Michael Henderson (born 15 March 1932) was an English journalist and the author of 14 books. No Enemy To Conquer – Forgiveness in An Unforgiving World (2009) had a foreword by the Dalai Lama. The former BBC war correspondent Martin Bell described the book as "a thoughtful guidebook to the troubled times we live in". Henderson's books on forgiveness are regularly used in academic courses on conflict resolution.[1][2][3] He lived in Westward Ho! in North Devon, England, and Taunton, Somerset, from 2018.
Henderson was born in Ealing, London. Due to evacuation he attended many schools: Durston House and Ripley Court in Britain, Milton Academy Junior School and Rectory School in the United States, and The Hall School and Mill Hill School after he returned to England.
From 1979 to 2000 he and his wife Erica (nee Hallowes) lived in Portland, Oregon where he was president of the World Affairs Council, the English-Speaking Union and Willamette Writers.
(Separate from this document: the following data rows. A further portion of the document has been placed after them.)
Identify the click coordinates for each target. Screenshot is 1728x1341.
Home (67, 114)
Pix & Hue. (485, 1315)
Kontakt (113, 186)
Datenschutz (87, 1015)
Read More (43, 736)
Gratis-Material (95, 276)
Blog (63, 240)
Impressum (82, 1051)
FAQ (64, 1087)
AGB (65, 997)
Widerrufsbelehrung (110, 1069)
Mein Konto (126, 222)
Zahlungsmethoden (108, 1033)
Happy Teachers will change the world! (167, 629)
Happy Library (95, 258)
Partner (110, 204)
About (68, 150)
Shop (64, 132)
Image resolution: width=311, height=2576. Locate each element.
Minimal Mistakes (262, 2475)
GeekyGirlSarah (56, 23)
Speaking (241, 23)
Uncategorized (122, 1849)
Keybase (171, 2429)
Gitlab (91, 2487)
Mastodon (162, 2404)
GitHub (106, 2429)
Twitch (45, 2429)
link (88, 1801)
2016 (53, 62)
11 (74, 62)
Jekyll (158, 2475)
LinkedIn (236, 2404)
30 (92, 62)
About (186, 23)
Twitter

In the US he was a columnist for The Oregonian and The Christian Science Monitor and Union Jack and contributed op-ed articles to many papers including the Los Angeles Times, the St. Louis Post-Dispatch, the Milwaukee Journal, The Plain Dealer and the Washington Times.
He was a London correspondent for the Religion News Service, the West Indian Digest and Himmat and had articles published in dozens of papers around the world including the Jamaican Sunday Gleaner, the Japanese Mainichi Daily News, Hong Kong’s South China Morning Post, Canada’s Calgary Herald, and the Nigeria's The Guardian.
His books include All Her Paths Are Peace – Women Pioneers in Peacemaking (1994), The Forgiveness Factor- Stories of Hope in a World of Conflict and Forgiveness: Breaking the Chain of Hate (2002). His book Experiment with Untruth: India under Emergency (1978) was an expose of Prime Minister Indira Gandhi's Emergency period of dictatorship and censorship.
He is also the author of the autobiographical See You After the Duration – the Story of British Evacuees to North America in World War II (2014). He and his brother, Gerald, spent five years at that time in the United States. A practising Anglican, and a supporter of the secular Forgiveness Project, he had a respectful regard for people of other faith and beliefs. "Forgiveness," he said, is one of the few concepts which, like love, are respected and encouraged by all the world's religions."
He was for 35 years on the British Council of The Oxford Group and 20 years on the American board of Moral Re-Armament, now both known as Initiatives of Change and worked in more than twenty countries in the last 50 years.
Following the onset of Alzheimer's disease, he died in a care home in Rochdale, Lancashire, on 6 May 2022. He is survived by Erica, their daughter Juliet and two granddaughers.